BEGIN PROVIDED ENTRIES

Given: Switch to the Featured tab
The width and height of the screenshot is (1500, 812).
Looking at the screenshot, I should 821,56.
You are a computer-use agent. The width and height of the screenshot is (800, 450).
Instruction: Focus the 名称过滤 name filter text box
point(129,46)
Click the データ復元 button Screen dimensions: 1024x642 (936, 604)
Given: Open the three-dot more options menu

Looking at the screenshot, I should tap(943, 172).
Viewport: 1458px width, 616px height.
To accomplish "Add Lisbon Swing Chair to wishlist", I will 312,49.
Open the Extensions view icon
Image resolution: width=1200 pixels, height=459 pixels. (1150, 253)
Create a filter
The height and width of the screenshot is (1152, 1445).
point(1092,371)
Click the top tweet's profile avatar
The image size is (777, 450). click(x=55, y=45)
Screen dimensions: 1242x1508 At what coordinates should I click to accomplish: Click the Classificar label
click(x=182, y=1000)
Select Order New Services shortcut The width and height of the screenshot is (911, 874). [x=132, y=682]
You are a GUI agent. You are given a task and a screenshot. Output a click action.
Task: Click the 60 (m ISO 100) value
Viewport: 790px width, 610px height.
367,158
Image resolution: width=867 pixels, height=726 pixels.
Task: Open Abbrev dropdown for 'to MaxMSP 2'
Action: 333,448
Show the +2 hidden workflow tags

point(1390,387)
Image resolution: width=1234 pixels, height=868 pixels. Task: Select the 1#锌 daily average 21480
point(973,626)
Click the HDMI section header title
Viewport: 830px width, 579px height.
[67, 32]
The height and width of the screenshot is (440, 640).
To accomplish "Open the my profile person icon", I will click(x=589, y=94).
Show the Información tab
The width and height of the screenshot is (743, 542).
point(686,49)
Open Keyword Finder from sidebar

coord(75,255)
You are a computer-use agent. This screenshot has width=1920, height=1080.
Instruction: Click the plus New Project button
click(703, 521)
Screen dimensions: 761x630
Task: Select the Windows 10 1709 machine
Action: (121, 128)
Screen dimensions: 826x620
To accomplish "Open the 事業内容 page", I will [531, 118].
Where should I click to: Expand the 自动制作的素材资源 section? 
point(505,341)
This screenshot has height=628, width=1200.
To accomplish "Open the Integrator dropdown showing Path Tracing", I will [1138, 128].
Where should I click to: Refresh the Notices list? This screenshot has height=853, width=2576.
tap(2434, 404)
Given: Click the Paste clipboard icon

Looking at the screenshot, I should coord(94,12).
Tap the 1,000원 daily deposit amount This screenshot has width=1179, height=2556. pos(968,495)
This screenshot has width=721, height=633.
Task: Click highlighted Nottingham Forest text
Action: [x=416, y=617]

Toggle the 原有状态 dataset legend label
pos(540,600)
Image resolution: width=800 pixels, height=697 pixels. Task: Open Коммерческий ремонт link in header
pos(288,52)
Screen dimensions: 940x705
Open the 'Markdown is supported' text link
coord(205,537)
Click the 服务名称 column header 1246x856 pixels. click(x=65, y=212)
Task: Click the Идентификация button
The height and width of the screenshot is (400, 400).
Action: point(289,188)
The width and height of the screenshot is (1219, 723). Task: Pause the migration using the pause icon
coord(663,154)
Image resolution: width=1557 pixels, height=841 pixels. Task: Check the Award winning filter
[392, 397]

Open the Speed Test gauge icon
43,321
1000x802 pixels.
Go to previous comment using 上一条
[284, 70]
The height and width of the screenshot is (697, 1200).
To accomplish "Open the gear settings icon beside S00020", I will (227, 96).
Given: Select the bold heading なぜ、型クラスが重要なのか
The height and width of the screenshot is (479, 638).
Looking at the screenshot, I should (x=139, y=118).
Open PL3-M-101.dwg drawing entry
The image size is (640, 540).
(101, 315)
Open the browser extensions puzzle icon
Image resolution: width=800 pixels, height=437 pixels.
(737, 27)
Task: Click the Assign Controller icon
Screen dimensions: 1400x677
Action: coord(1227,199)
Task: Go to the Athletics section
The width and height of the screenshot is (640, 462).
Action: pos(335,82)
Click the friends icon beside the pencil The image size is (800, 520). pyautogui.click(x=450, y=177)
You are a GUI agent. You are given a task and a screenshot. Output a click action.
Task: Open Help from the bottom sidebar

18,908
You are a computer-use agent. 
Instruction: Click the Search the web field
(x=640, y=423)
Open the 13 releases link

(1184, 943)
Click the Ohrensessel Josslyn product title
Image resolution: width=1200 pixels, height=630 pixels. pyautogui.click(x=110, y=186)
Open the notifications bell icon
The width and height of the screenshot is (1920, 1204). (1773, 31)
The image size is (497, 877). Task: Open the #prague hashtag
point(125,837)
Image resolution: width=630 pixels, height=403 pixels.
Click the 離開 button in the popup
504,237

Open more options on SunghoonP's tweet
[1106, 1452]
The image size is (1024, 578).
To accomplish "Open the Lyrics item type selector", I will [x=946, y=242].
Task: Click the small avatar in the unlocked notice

END PROVIDED ENTRIES

* WHAT NEEDS TO BE DONE *
The full set of records above must be retyped exactly.

* YOUR SOLUTION *
Given: Switch to the Featured tab
The width and height of the screenshot is (1500, 812).
Looking at the screenshot, I should 821,56.
You are a computer-use agent. The width and height of the screenshot is (800, 450).
Instruction: Focus the 名称过滤 name filter text box
point(129,46)
Click the データ復元 button Screen dimensions: 1024x642 (936, 604)
Given: Open the three-dot more options menu

Looking at the screenshot, I should tap(943, 172).
Viewport: 1458px width, 616px height.
To accomplish "Add Lisbon Swing Chair to wishlist", I will 312,49.
Open the Extensions view icon
Image resolution: width=1200 pixels, height=459 pixels. (1150, 253)
Create a filter
The height and width of the screenshot is (1152, 1445).
point(1092,371)
Click the top tweet's profile avatar
The image size is (777, 450). click(x=55, y=45)
Screen dimensions: 1242x1508 At what coordinates should I click to accomplish: Click the Classificar label
click(x=182, y=1000)
Select Order New Services shortcut The width and height of the screenshot is (911, 874). [x=132, y=682]
You are a GUI agent. You are given a task and a screenshot. Output a click action.
Task: Click the 60 (m ISO 100) value
Viewport: 790px width, 610px height.
367,158
Image resolution: width=867 pixels, height=726 pixels.
Task: Open Abbrev dropdown for 'to MaxMSP 2'
Action: 333,448
Show the +2 hidden workflow tags

point(1390,387)
Image resolution: width=1234 pixels, height=868 pixels. Task: Select the 1#锌 daily average 21480
point(973,626)
Click the HDMI section header title
Viewport: 830px width, 579px height.
[67, 32]
The height and width of the screenshot is (440, 640).
To accomplish "Open the my profile person icon", I will click(x=589, y=94).
Show the Información tab
The width and height of the screenshot is (743, 542).
point(686,49)
Open Keyword Finder from sidebar

coord(75,255)
You are a computer-use agent. This screenshot has width=1920, height=1080.
Instruction: Click the plus New Project button
click(703, 521)
Screen dimensions: 761x630
Task: Select the Windows 10 1709 machine
Action: (121, 128)
Screen dimensions: 826x620
To accomplish "Open the 事業内容 page", I will [531, 118].
Where should I click to: Expand the 自动制作的素材资源 section? 
point(505,341)
This screenshot has height=628, width=1200.
To accomplish "Open the Integrator dropdown showing Path Tracing", I will [1138, 128].
Where should I click to: Refresh the Notices list? This screenshot has height=853, width=2576.
tap(2434, 404)
Given: Click the Paste clipboard icon

Looking at the screenshot, I should coord(94,12).
Tap the 1,000원 daily deposit amount This screenshot has width=1179, height=2556. pos(968,495)
This screenshot has width=721, height=633.
Task: Click highlighted Nottingham Forest text
Action: [x=416, y=617]

Toggle the 原有状态 dataset legend label
pos(540,600)
Image resolution: width=800 pixels, height=697 pixels. Task: Open Коммерческий ремонт link in header
pos(288,52)
Screen dimensions: 940x705
Open the 'Markdown is supported' text link
coord(205,537)
Click the 服务名称 column header 1246x856 pixels. click(x=65, y=212)
Task: Click the Идентификация button
The height and width of the screenshot is (400, 400).
Action: point(289,188)
The width and height of the screenshot is (1219, 723). Task: Pause the migration using the pause icon
coord(663,154)
Image resolution: width=1557 pixels, height=841 pixels. Task: Check the Award winning filter
[392, 397]

Open the Speed Test gauge icon
43,321
1000x802 pixels.
Go to previous comment using 上一条
[284, 70]
The height and width of the screenshot is (697, 1200).
To accomplish "Open the gear settings icon beside S00020", I will (227, 96).
Given: Select the bold heading なぜ、型クラスが重要なのか
The height and width of the screenshot is (479, 638).
Looking at the screenshot, I should (x=139, y=118).
Open PL3-M-101.dwg drawing entry
The image size is (640, 540).
(101, 315)
Open the browser extensions puzzle icon
Image resolution: width=800 pixels, height=437 pixels.
(737, 27)
Task: Click the Assign Controller icon
Screen dimensions: 1400x677
Action: coord(1227,199)
Task: Go to the Athletics section
The width and height of the screenshot is (640, 462).
Action: pos(335,82)
Click the friends icon beside the pencil The image size is (800, 520). pyautogui.click(x=450, y=177)
You are a GUI agent. You are given a task and a screenshot. Output a click action.
Task: Open Help from the bottom sidebar

18,908
You are a computer-use agent. 
Instruction: Click the Search the web field
(x=640, y=423)
Open the 13 releases link

(1184, 943)
Click the Ohrensessel Josslyn product title
Image resolution: width=1200 pixels, height=630 pixels. pyautogui.click(x=110, y=186)
Open the notifications bell icon
The width and height of the screenshot is (1920, 1204). (1773, 31)
The image size is (497, 877). Task: Open the #prague hashtag
point(125,837)
Image resolution: width=630 pixels, height=403 pixels.
Click the 離開 button in the popup
504,237

Open more options on SunghoonP's tweet
[1106, 1452]
The image size is (1024, 578).
To accomplish "Open the Lyrics item type selector", I will [x=946, y=242].
Task: Click the small avatar in the unlocked notice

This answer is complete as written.